▶ **DOCUMENT TEXT**
What is a Transformer?

A Transformer is a neural architecture that computes data in parallel, utilizing an Attention mechanism. While parallel processing offers significant advantages, it can hinder the model’s ability to capture the sequential nature, or “context,” of data in tasks like natural language processing. To address this, Transformers use positional encoding, which incorporates sequential information by adding position vectors to the input data.

The Transformer model consists of two primary components: the encoder and the decoder. The encoder processes input data and passes it to the decoder. The decoder then uses both the encoder’s processed input and previous predictions to predict the next elements in a sequence. To fully understand the architecture of the Transformer, we will first explore its individual components, starting with Positional Encoding.

Transformer From Scratch

🧿 Positional Encoding

Positional encoding is essential for the Transformer model because it enables the model to recognize the sequential nature of input data. Since the data is processed in parallel, the sequence information would otherwise be lost. To address this, each word in a sentence needs a representation that captures its position.

▶ **TASK INSTRUCTIONS**
List every heading that appears in the Transformer text above.

▶ **DATASET ENTRIES**

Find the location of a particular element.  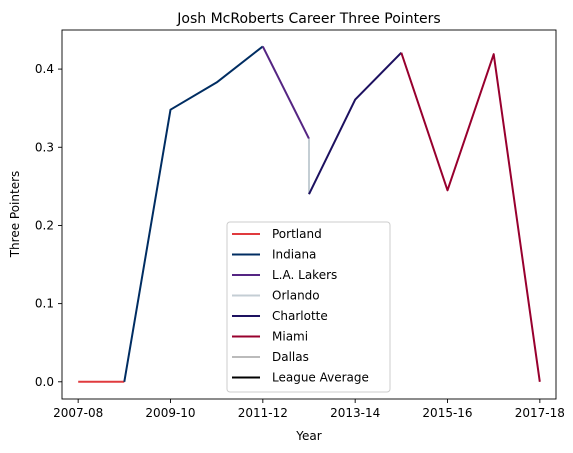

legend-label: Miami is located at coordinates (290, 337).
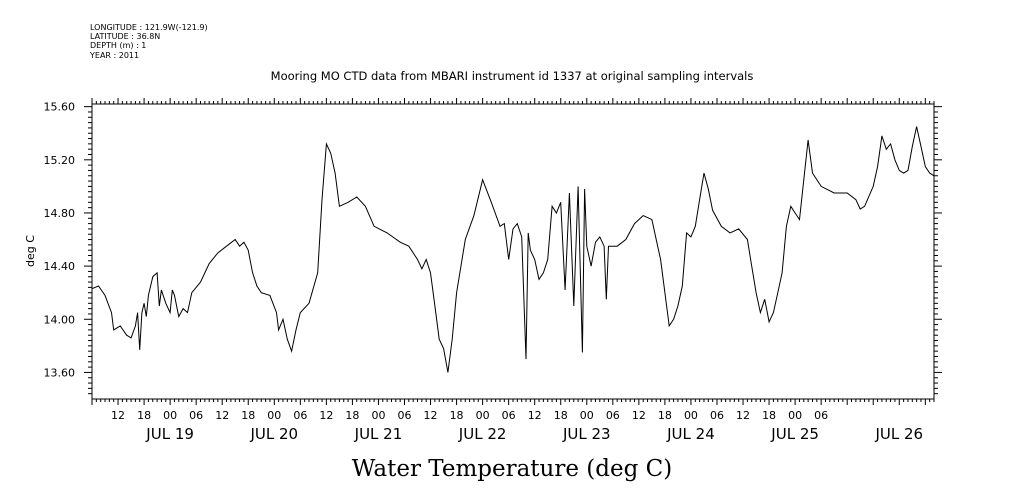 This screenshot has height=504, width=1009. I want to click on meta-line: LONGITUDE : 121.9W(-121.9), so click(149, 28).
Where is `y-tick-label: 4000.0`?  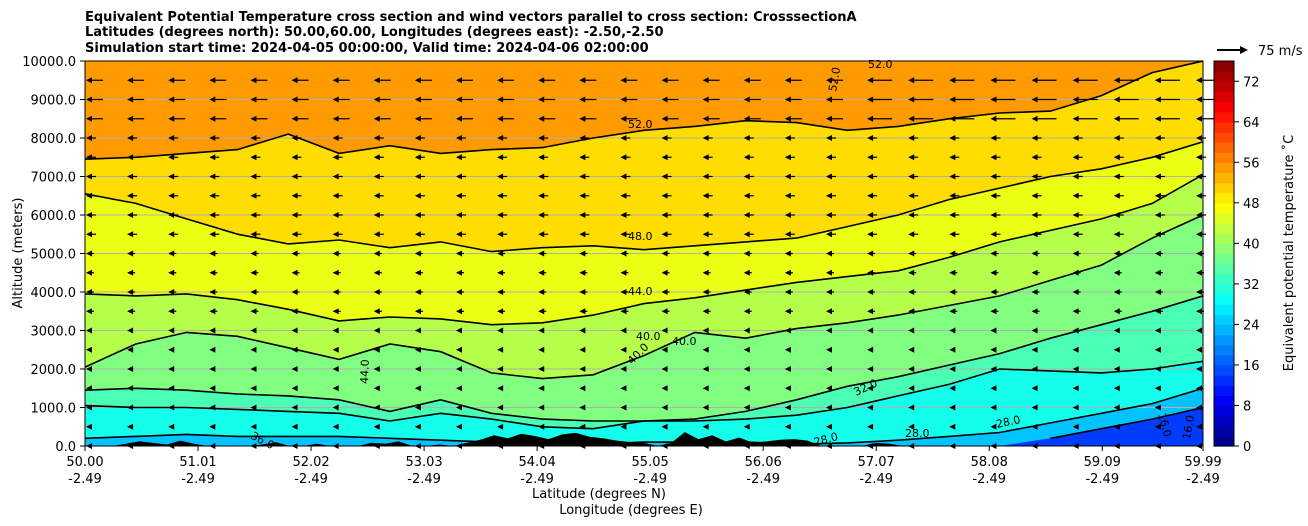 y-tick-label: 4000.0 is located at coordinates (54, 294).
--
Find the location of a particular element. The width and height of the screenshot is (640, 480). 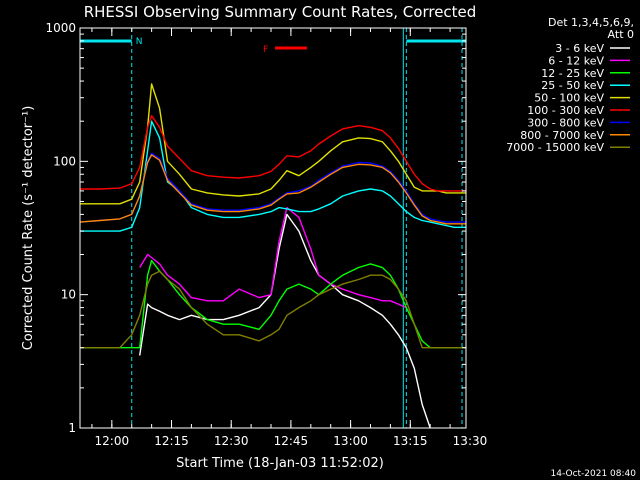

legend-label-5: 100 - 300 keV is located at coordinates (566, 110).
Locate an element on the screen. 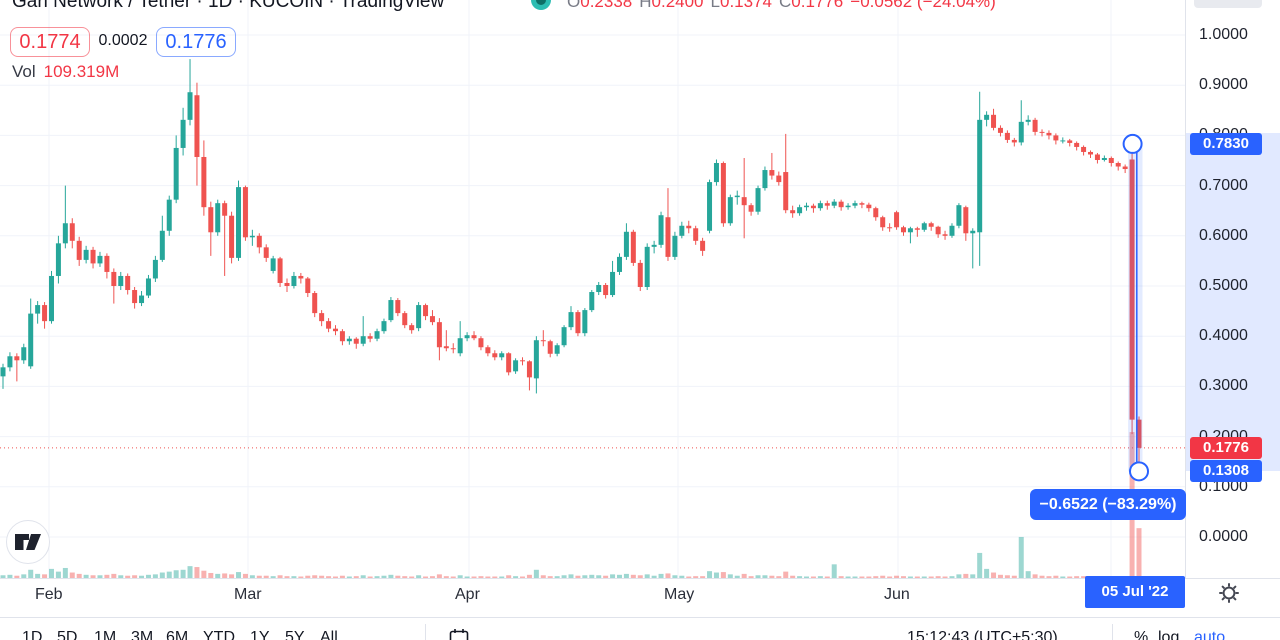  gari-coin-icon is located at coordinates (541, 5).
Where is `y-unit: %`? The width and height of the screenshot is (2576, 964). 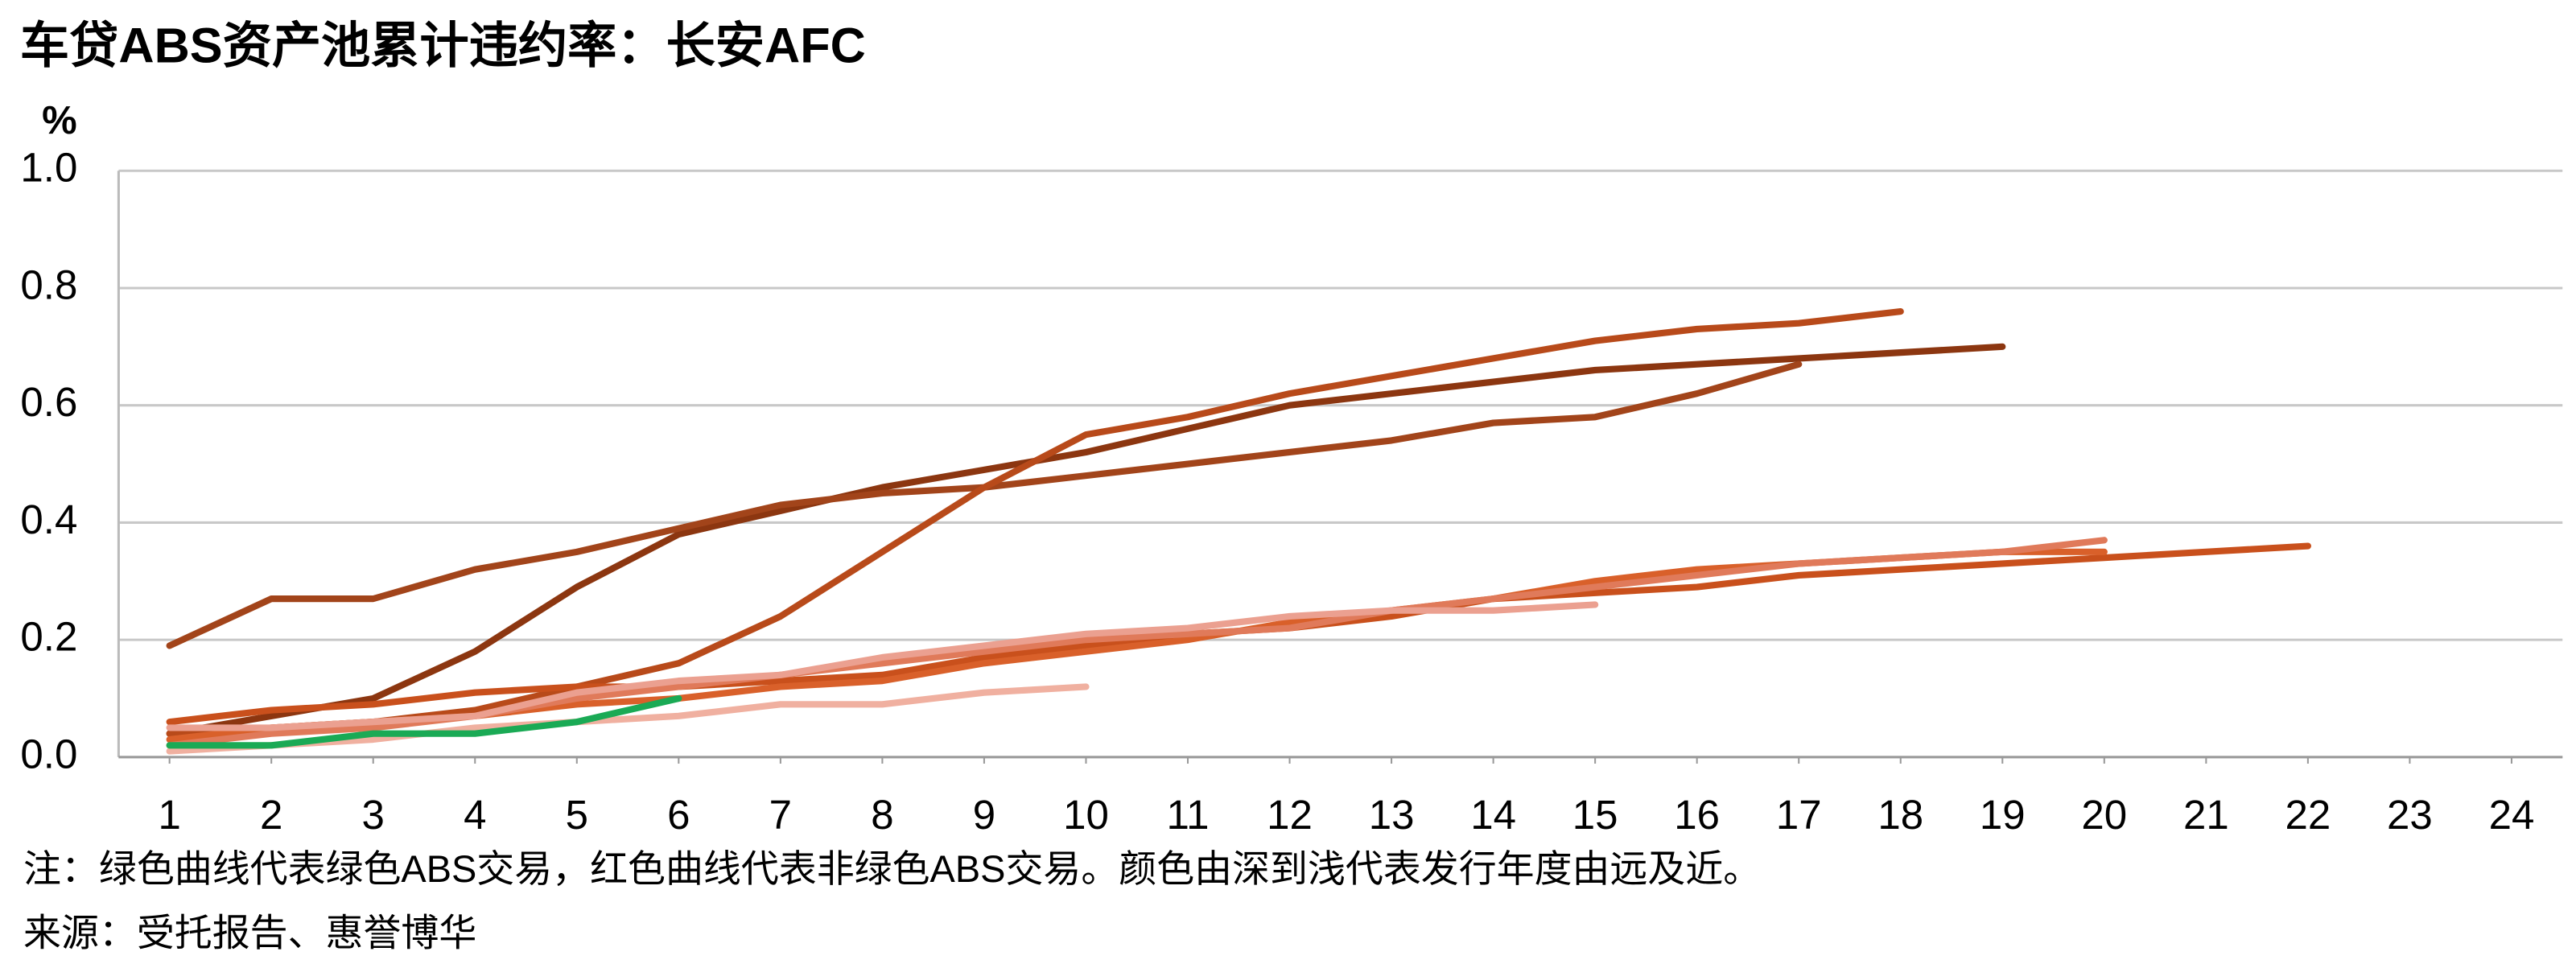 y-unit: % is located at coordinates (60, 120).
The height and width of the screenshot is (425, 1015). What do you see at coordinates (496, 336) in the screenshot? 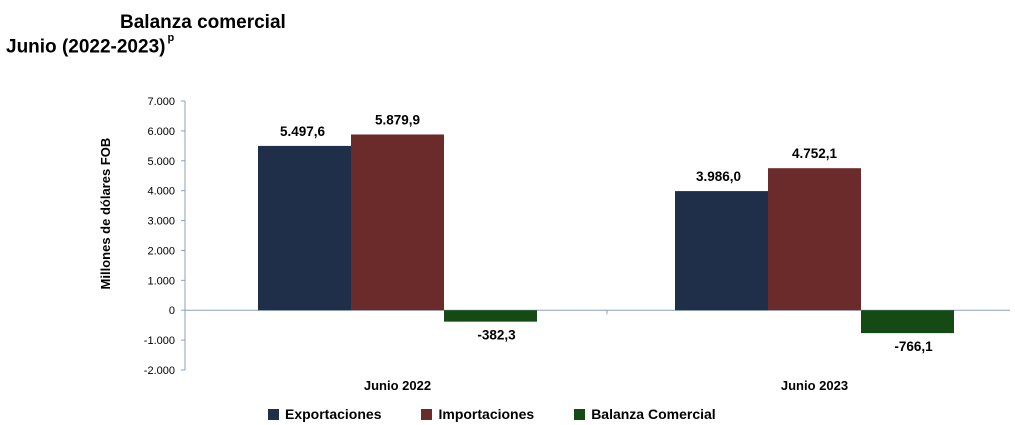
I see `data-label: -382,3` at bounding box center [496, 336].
* * *
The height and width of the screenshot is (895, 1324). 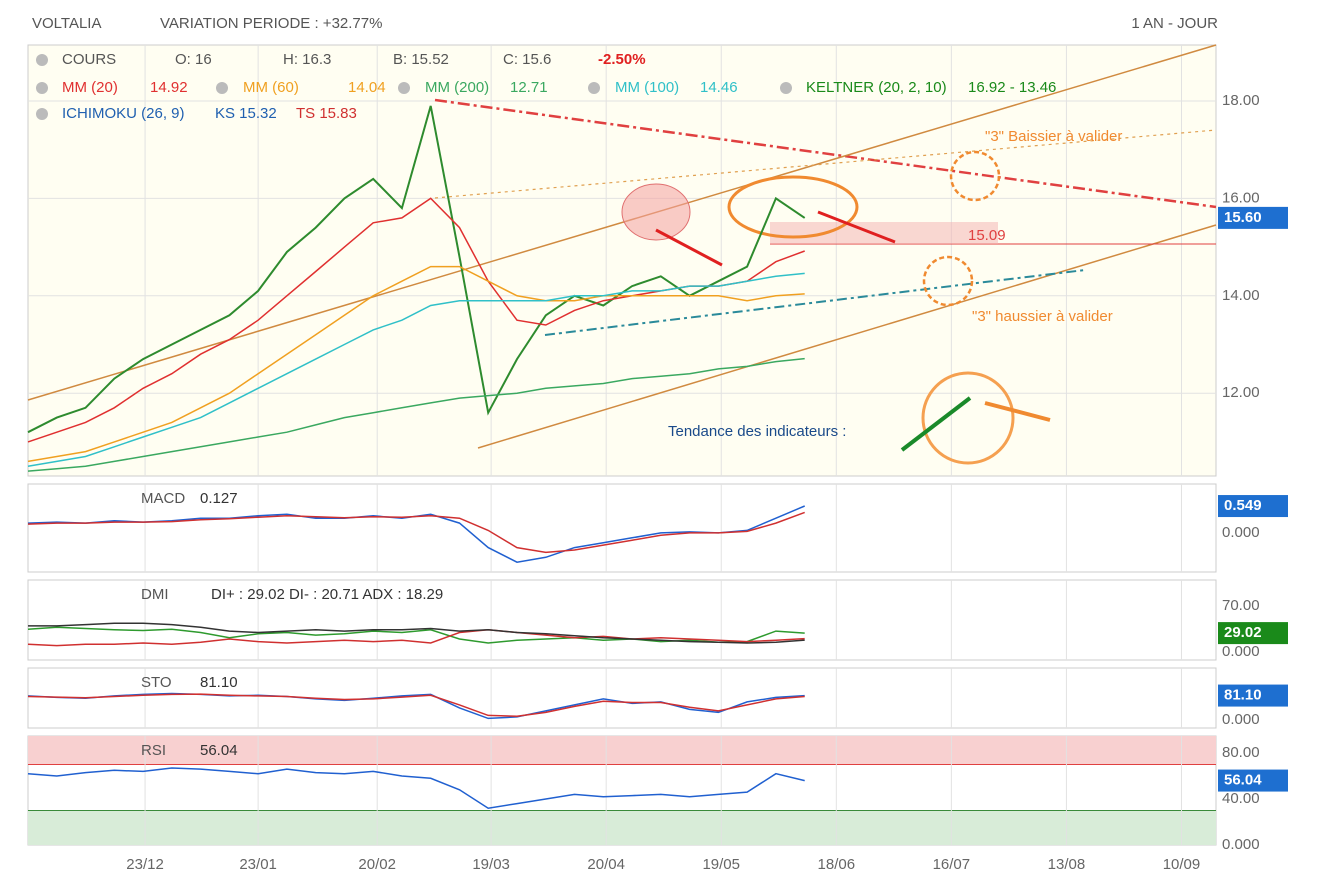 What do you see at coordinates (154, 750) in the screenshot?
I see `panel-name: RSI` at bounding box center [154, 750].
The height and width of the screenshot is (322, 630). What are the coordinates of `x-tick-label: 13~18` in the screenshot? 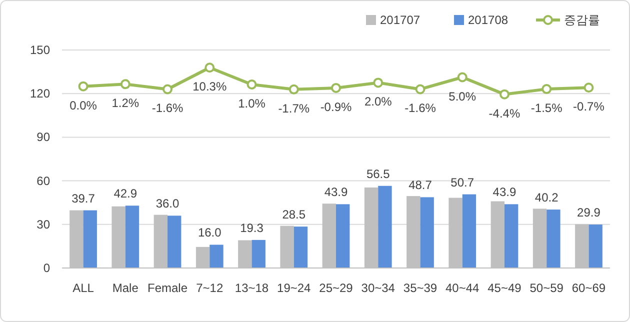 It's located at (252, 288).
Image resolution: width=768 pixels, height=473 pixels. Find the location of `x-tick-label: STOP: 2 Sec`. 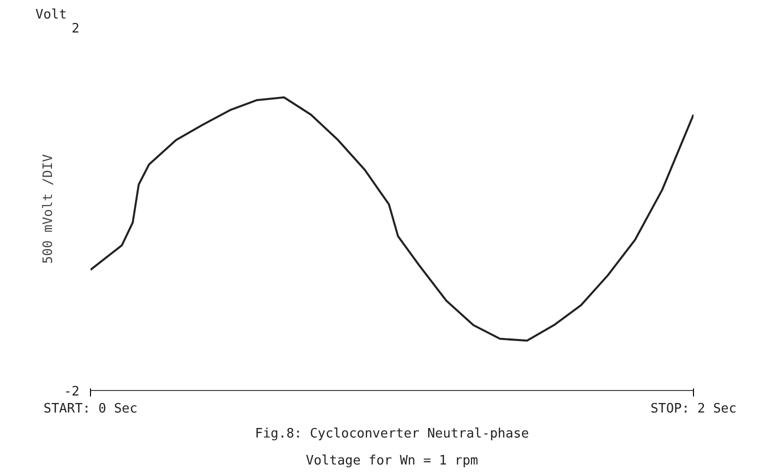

▶ **RESULT**
What is a Transformer?
Transformer From Scratch
🧿 Positional Encoding